Sigh~ That is one of life's sweetest and most gracious gifts and its given to all the once-upon-a-times: the nerd, the school jock, the artsy fartsy, the homecoming queen, the wimp, and the nobody.

WELL FUCK ME !

cause for some reason that bullshit that I thought was buried in the past has now worked its way back into my life and I find myself in a world where dividing lines separate the IN crowd, the HOT crowd, the CONNECTED crowd from everyone else.. Those lines are so apparent to me that I can't help but want to be a part of it, to be included in it, to associate with, to party with, and to have those names in my cell phone. Today I was lookin at a website of a certain individual who chose to share all the fun picts of him and his beautiful friends and all the beautiful things they did together and how fuckin beautiful his life was. Hey I admit it. It made me feel less that I should and wanting something that I need not.

Its sad. Its a sad pathetic regression I tell ya.

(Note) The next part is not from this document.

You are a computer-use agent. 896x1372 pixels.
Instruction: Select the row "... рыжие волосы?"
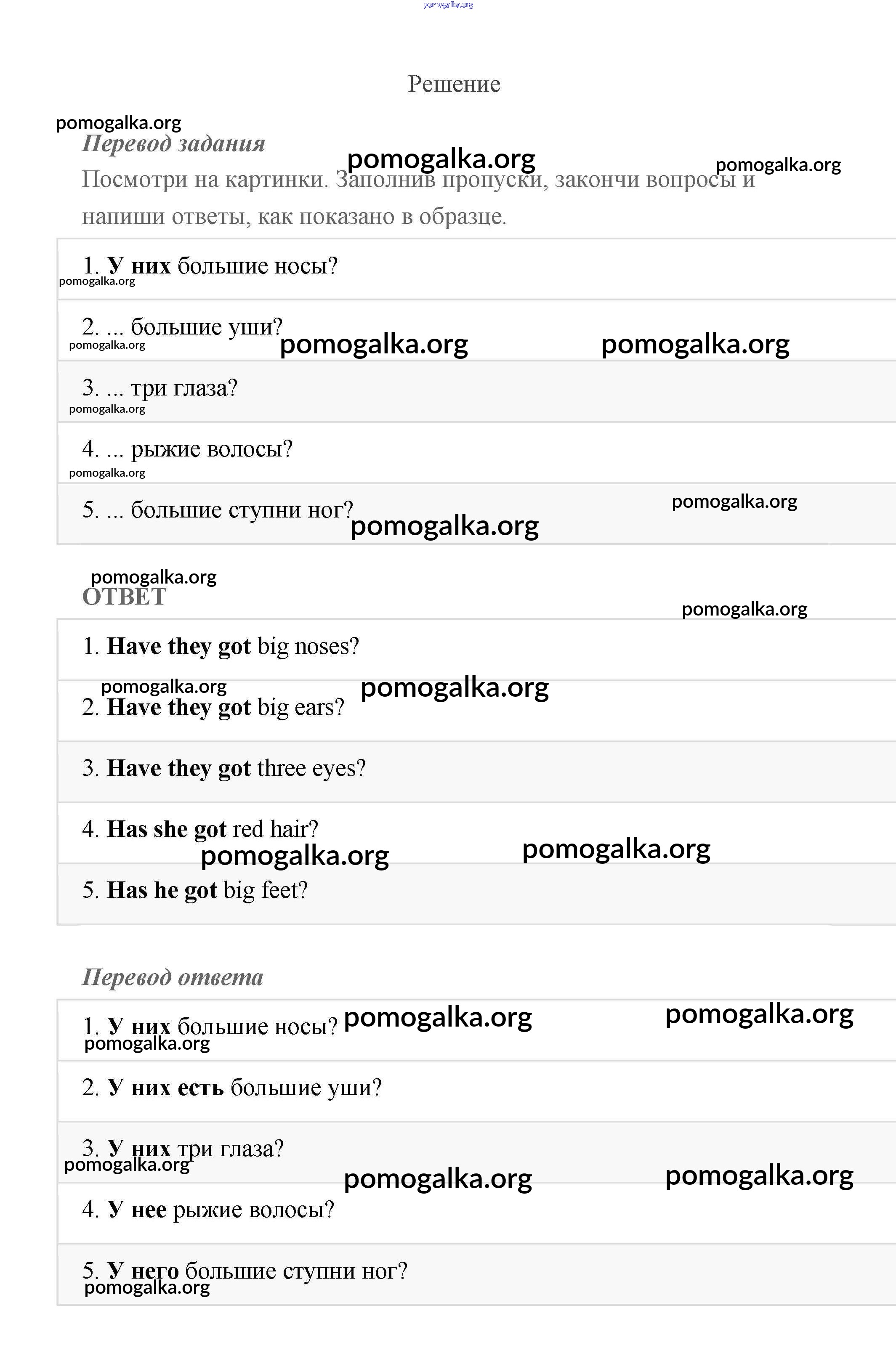pyautogui.click(x=187, y=449)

My mid 20s were such a time of liberation and freedom but now I find myself being that awkward high school kid once again, seeking validation from others (hello.. a blog?) Im back on the outside lookin in on the "greener" action which I know to be just as green as the grass on my side.

I think it has to do with being in the GAY COMMUNITY, especially in LA where there is an oversaturation of muscle boys, hollywood hill parties, racism, and pretentious attitudes. (oh and if you host those hill parties, dont forget to send me an evite !)

I think it also has to do with workin the ENTERTAINMENT industry which is fueled on power breakfasts and who-do-you-know cocktails. (oh and if you work in the biz, leave your number in the comment section and I'll call ya)

Maybe its just me. Maybe Im just shallow but have no right to be.

Anyway, I can analyze, you can judge, and then we all fall down...

but for me, it just seems that life giveth and it took it back.